Commonly Used Classification Algorithms

Logistic Regression: This algorithm models the probability that an input belongs to a particular category. It uses a logistic function to squeeze predicted values between 0 and 1, making it effective for binary classification problems. To learn more, visit Logistic Regression - Scikit-Learn

Random Forest: This is an ensemble method that builds multiple decision trees during training and combines their outputs for improved accuracy and robustness. It reduces overfitting and handles large datasets efficiently. More details can be found here: Random Forest - Scikit-Learn

Support Vector Machine (SVM): SVMs classify data by finding the optimal hyperplane that separates different classes with the largest margin. It’s particularly effective for high-dimensional spaces. Learn more at Support Vector Machines - Scikit-Learn

These algorithms are widely used in classification tasks and can be explored further through these resources.

How to Train a Machine Learning Model

Training a machine learning (ML) model requires dividing your data into two essential subsets: the training set and the test set. The training set is used to teach the model, while the test set evaluates its generalization to unseen data. A common and effective split ratio is 80% for training and 20% for testing. For classification tasks, metrics such as accuracy, true positives (TP), false positives (FP), true negatives (TN), and false negatives (FN) offer insights into the model’s performance, with the ROC curve providing a deeper understanding of trade-offs between sensitivity and specificity. Comparing training set performance to test set performance reveals if the model is overfitting or underfitting. This tutorial builds on the previous one, where we curated molecular data, preparing it for machine learning (ML) model training. Now, with the data processed and ready, we can use ML techniques to classify molecular structures and predict their properties.

--------

[Required task a]
Reproduce everything in the passage on classification algorithms from "Random Forest: This" down to "through these resources.".

[Record list]
--------

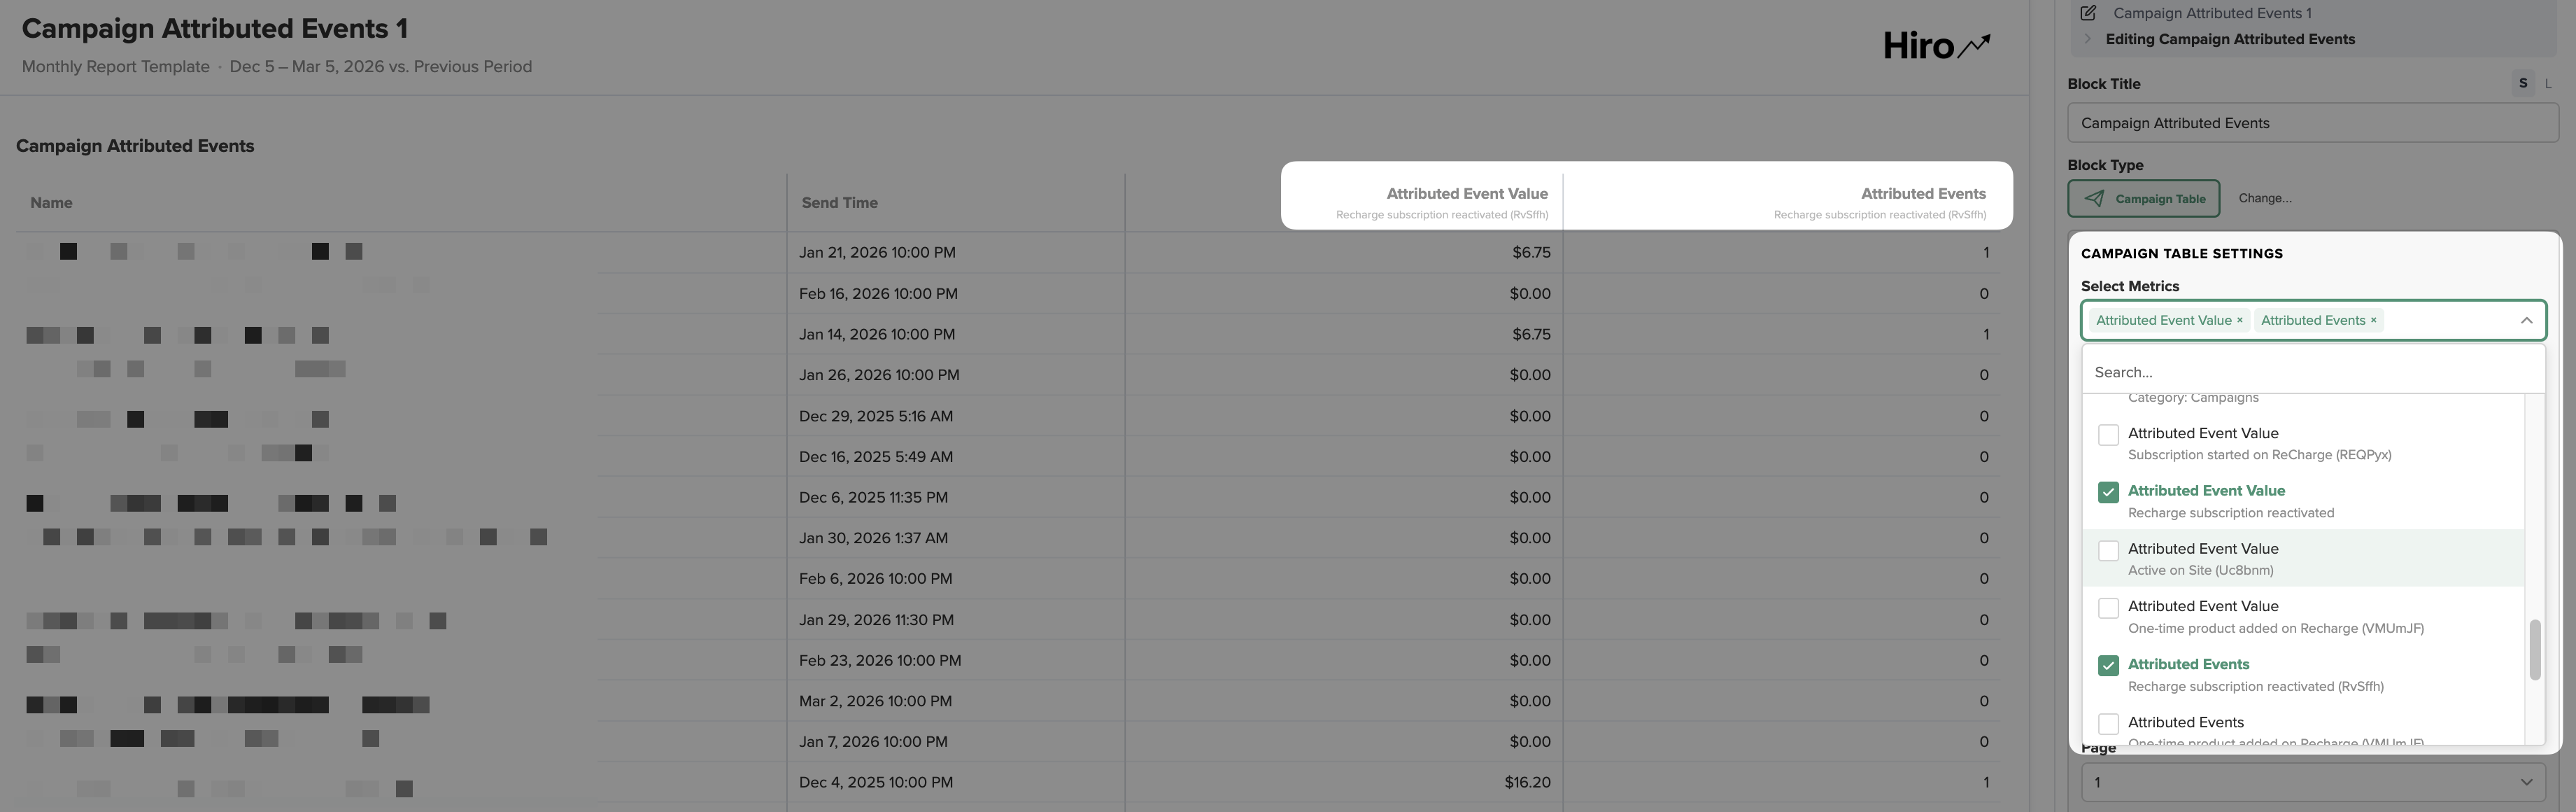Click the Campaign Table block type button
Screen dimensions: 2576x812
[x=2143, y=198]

--------

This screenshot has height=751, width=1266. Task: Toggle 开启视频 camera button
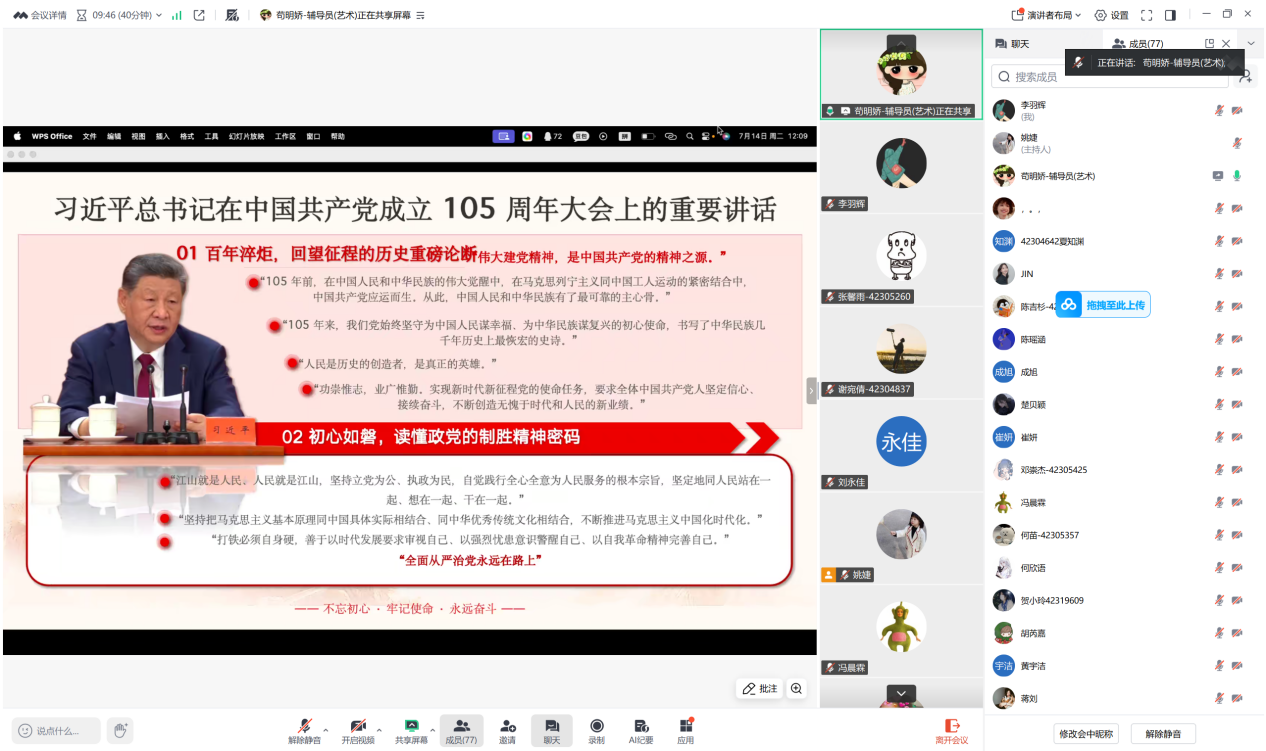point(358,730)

--------

[Required task b]
Transcribe everything in the entries from the line containing "Click the Campaign Table block type button" down to the line containing "[x=2143, y=198]", with both lines included. Leave the pictures out.

[Final result a]
Random Forest: This is an ensemble method that builds multiple decision trees during training and combines their outputs for improved accuracy and robustness. It reduces overfitting and handles large datasets efficiently. More details can be found here: Random Forest - Scikit-Learn

Support Vector Machine (SVM): SVMs classify data by finding the optimal hyperplane that separates different classes with the largest margin. It’s particularly effective for high-dimensional spaces. Learn more at Support Vector Machines - Scikit-Learn

These algorithms are widely used in classification tasks and can be explored further through these resources.

[Final result b]
Click the Campaign Table block type button
Screen dimensions: 2576x812
[x=2143, y=198]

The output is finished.